Summary. The manuscript reports a controlled empirical study of Retrieval-Augmented Generation (RAG) systems across 56 experimental runs on a fixed 500-question QA subset mapped to a 20,958-context corpus. It systematically varies chunk size, retrieval depth (top-k), embedding reranking, probabilistic retrieval noise, and repeated seeded runs, measuring effects on retrieval metrics, context packing, and downstream generation (exact-match and F1). Key observations include non-monotonic behavior in final-answer metrics despite improving retrieval scores, preprocessing-induced answer loss at small chunk sizes, progressive degradation under noise, and higher variance in broader retrieval regimes. The authors conclude that RAG evaluation should incorporate sensitivity, robustness, stability, and multi-stage failure analysis rather than relying solely on final-answer accuracy.

Significance. If the reported patterns prove robust, the work would usefully demonstrate concrete limitations of accuracy-only RAG evaluation and supply a template for multi-stage analysis that isolates preprocessing, retrieval, and generation failures. The controlled design with intermediate metrics and repeated runs is a clear strength, offering reproducible examples of where and why performance diverges. The single-corpus, single-question-set scope, however, constrains how far the prescriptive recommendation can be taken without further validation.

major comments (2)
  1. [Abstract] Abstract and conclusion: The recommendation that RAG evaluation 'should include sensitivity, robustness, stability, and multi-stage failure analysis' is grounded exclusively in results from one 500-question subset and one 20,958-context corpus. The non-monotonic downstream metrics and rising variance under broader retrieval could be specific to this question distribution, context overlap, or answer phrasing; no cross-corpus or cross-query-set experiments are reported to test whether the divergence between retrieval and generation metrics generalizes.
  2. [Results] Experimental design and results sections: The 56 runs are presented without statistical significance tests, error bars, or explicit exclusion criteria for questions or runs. This weakens the ability to assess whether the claimed non-monotonic behaviors and variance patterns are reliable or sensitive to the particular 500-question sample.
minor comments (2)
  1. A summary table listing the exact parameter settings for each of the 56 runs would improve reproducibility and allow readers to map specific configurations to the reported trends.
  2. [Results] Figures illustrating non-monotonic trends and variance would benefit from explicit variance bands or per-run scatter to make the stability claims visually clearer.

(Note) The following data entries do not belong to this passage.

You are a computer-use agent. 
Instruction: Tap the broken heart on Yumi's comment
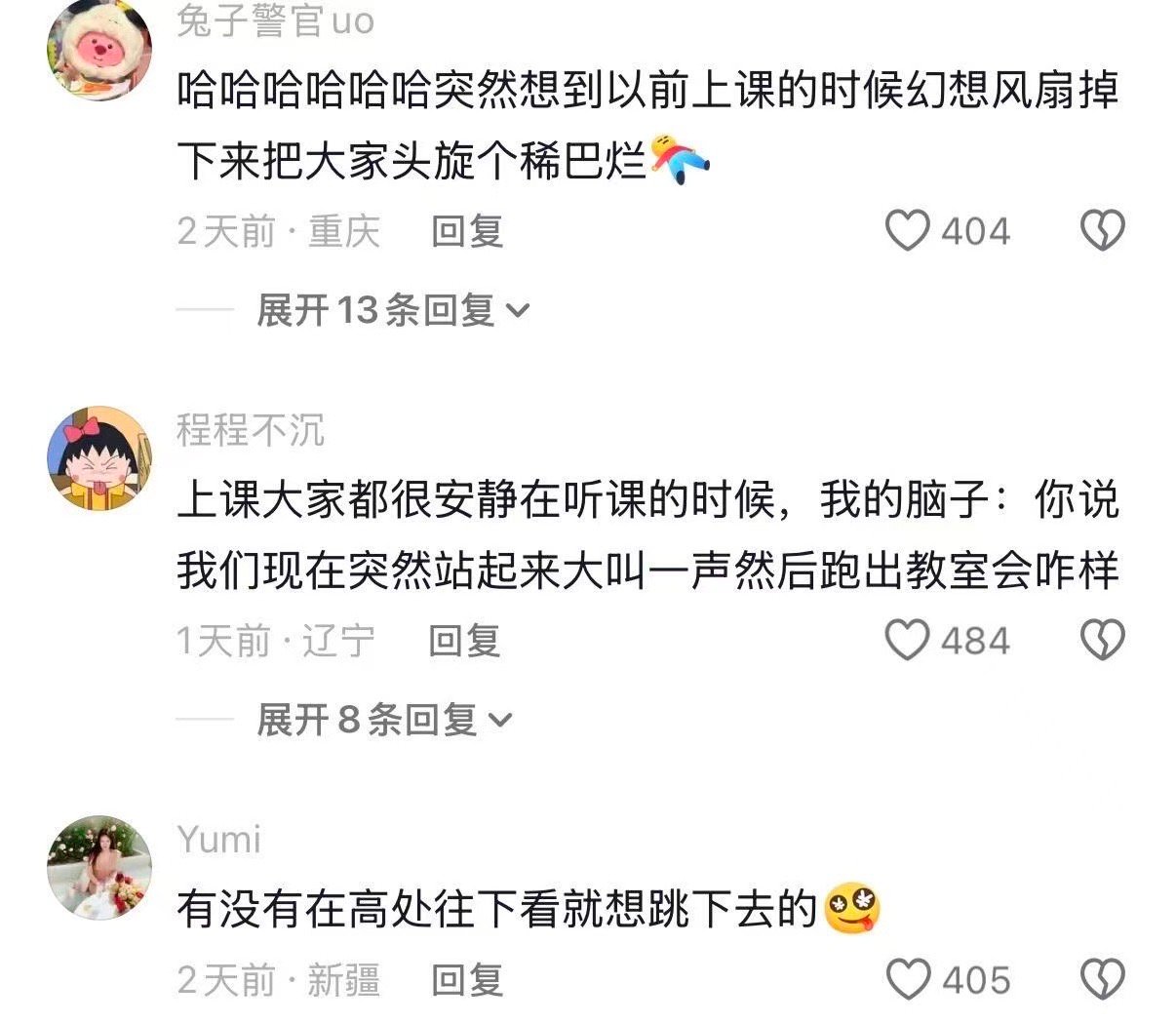click(1103, 979)
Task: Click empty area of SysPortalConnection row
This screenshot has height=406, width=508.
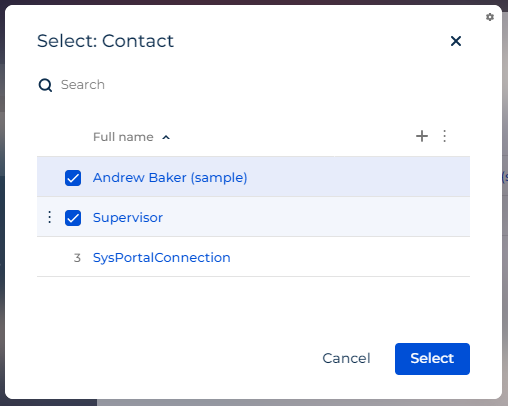Action: 350,257
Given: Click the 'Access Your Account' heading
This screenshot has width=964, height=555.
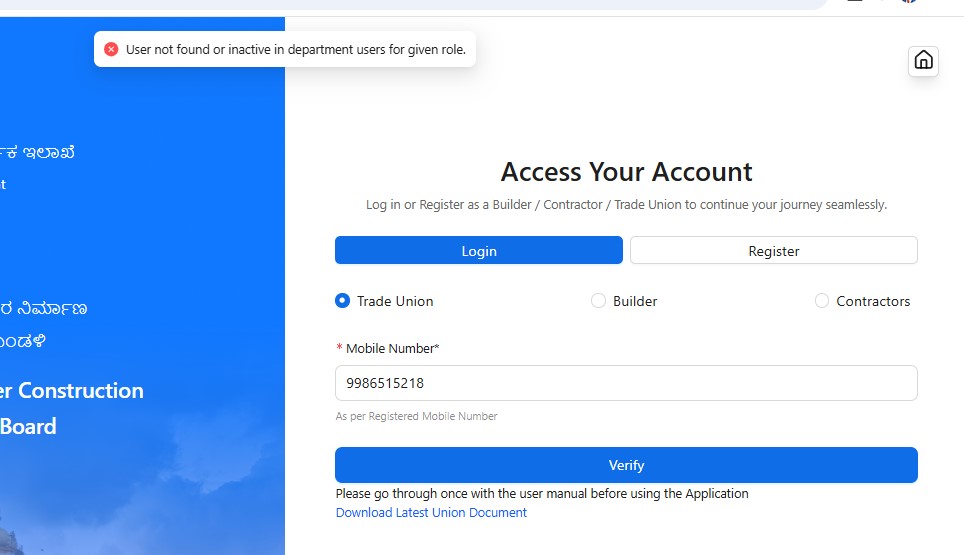Looking at the screenshot, I should pos(626,171).
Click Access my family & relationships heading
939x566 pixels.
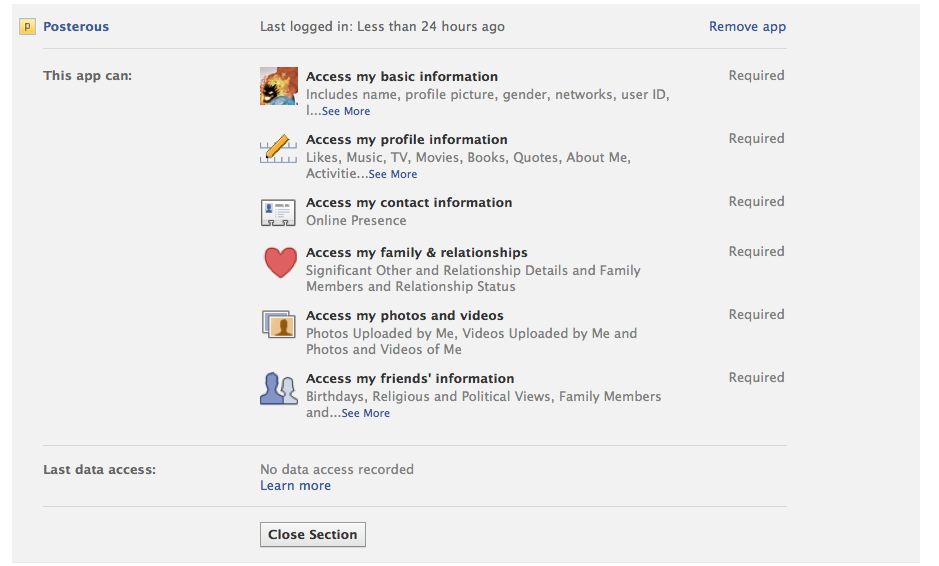pyautogui.click(x=416, y=252)
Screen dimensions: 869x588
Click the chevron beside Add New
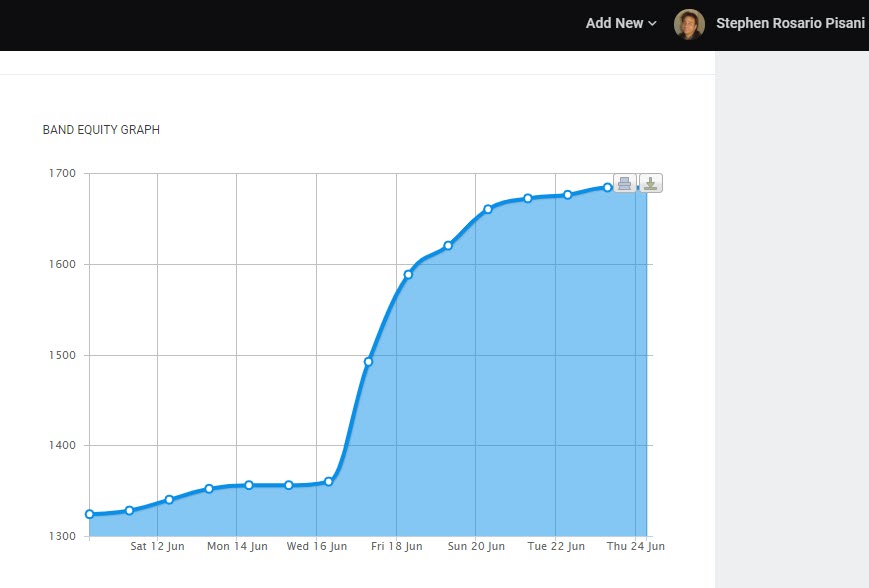click(653, 24)
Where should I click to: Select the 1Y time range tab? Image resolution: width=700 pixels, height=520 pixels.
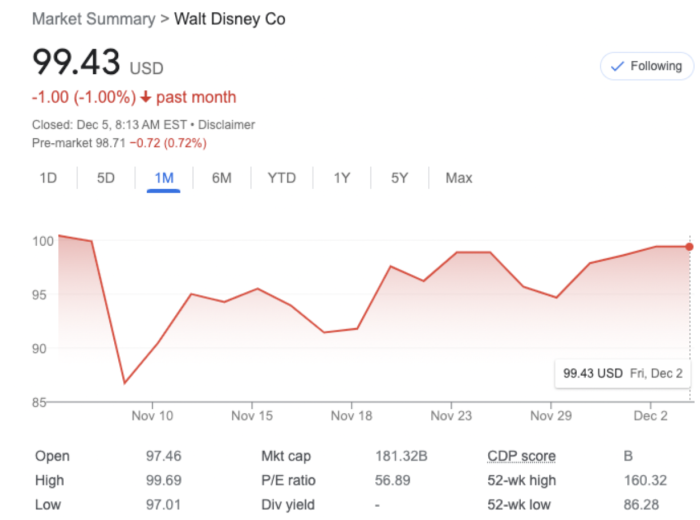[x=342, y=178]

Simulated Author's Rebuttal

2 responses · 0 unresolved

We thank the referee for the detailed and constructive report. We address each major comment below, clarifying the scope of our claims and the experimental controls already present while noting where revisions can strengthen the manuscript.

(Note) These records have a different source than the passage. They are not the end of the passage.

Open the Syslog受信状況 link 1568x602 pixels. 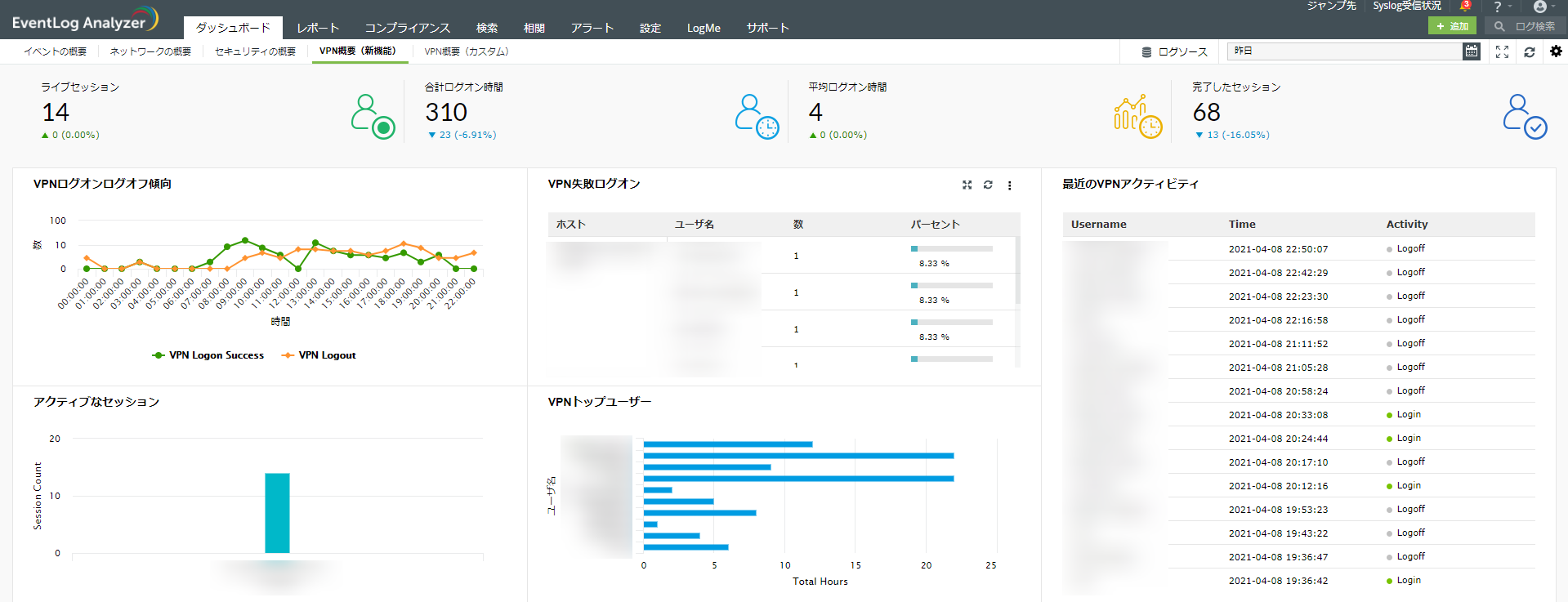tap(1406, 6)
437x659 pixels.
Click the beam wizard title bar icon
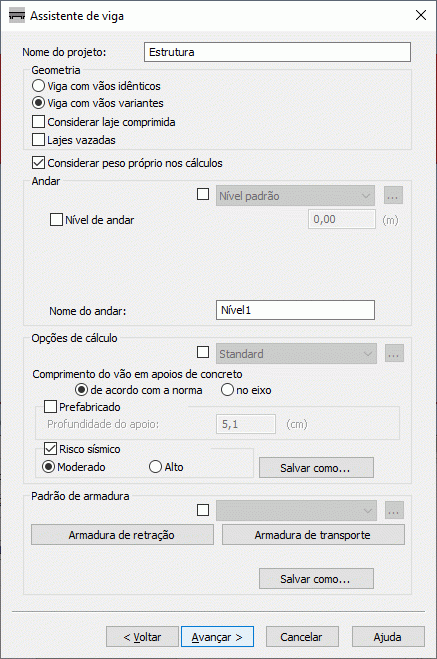coord(17,16)
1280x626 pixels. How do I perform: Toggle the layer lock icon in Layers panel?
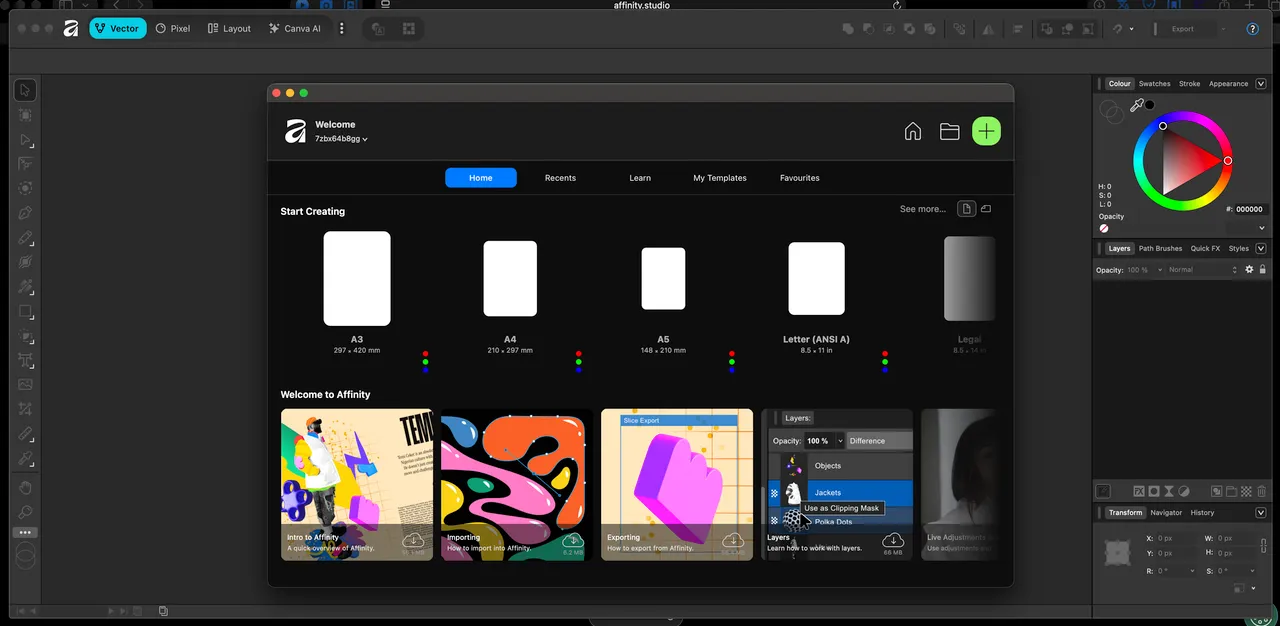point(1262,270)
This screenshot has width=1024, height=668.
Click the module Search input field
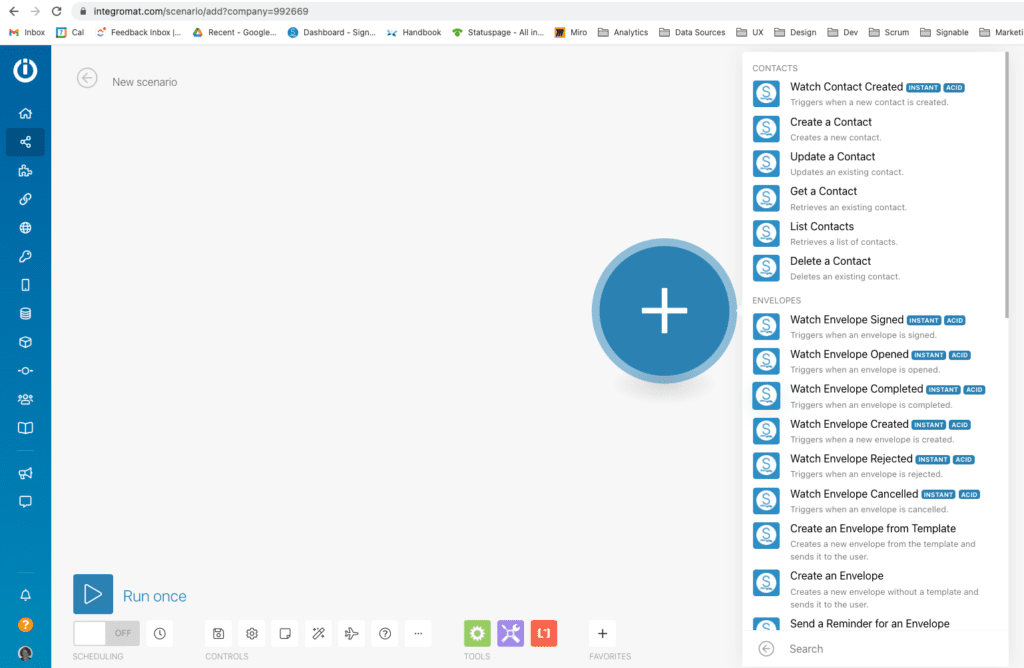coord(880,649)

read point-by-point responses
  1. Referee: [Abstract] Abstract and conclusion: The recommendation that RAG evaluation 'should include sensitivity, robustness, stability, and multi-stage failure analysis' is grounded exclusively in results from one 500-question subset and one 20,958-context corpus. The non-monotonic downstream metrics and rising variance under broader retrieval could be specific to this question distribution, context overlap, or answer phrasing; no cross-corpus or cross-query-set experiments are reported to test whether the divergence between retrieval and generation metrics generalizes.

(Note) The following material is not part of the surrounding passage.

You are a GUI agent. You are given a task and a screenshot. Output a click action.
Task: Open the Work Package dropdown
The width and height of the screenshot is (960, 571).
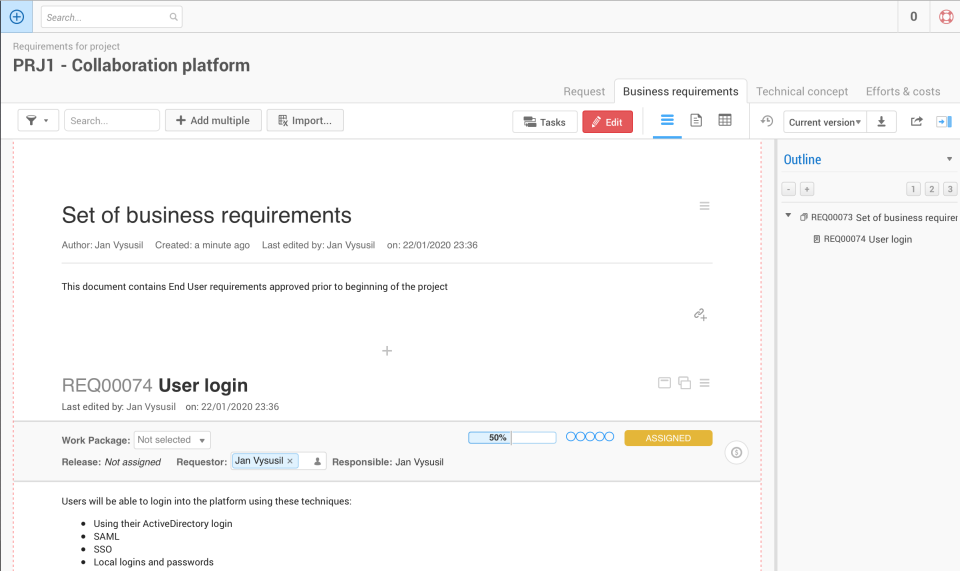pos(173,440)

    Authors: We agree that the empirical patterns are demonstrated on a single corpus and question set. The manuscript frames the contribution as a controlled case study that isolates specific failure modes (preprocessing loss, non-monotonicity, variance under noise) rather than claiming universality. The prescriptive recommendation follows from the observation that final-answer accuracy alone missed these behaviors in this reproducible setting; it is offered as a template for multi-stage analysis, not as a proven requirement for every RAG system. We will revise the abstract and conclusion to explicitly qualify the scope and note that broader validation across corpora would be valuable future work. revision: partial

  2. Referee: [Results] Experimental design and results sections: The 56 runs are presented without statistical significance tests, error bars, or explicit exclusion criteria for questions or runs. This weakens the ability to assess whether the claimed non-monotonic behaviors and variance patterns are reliable or sensitive to the particular 500-question sample.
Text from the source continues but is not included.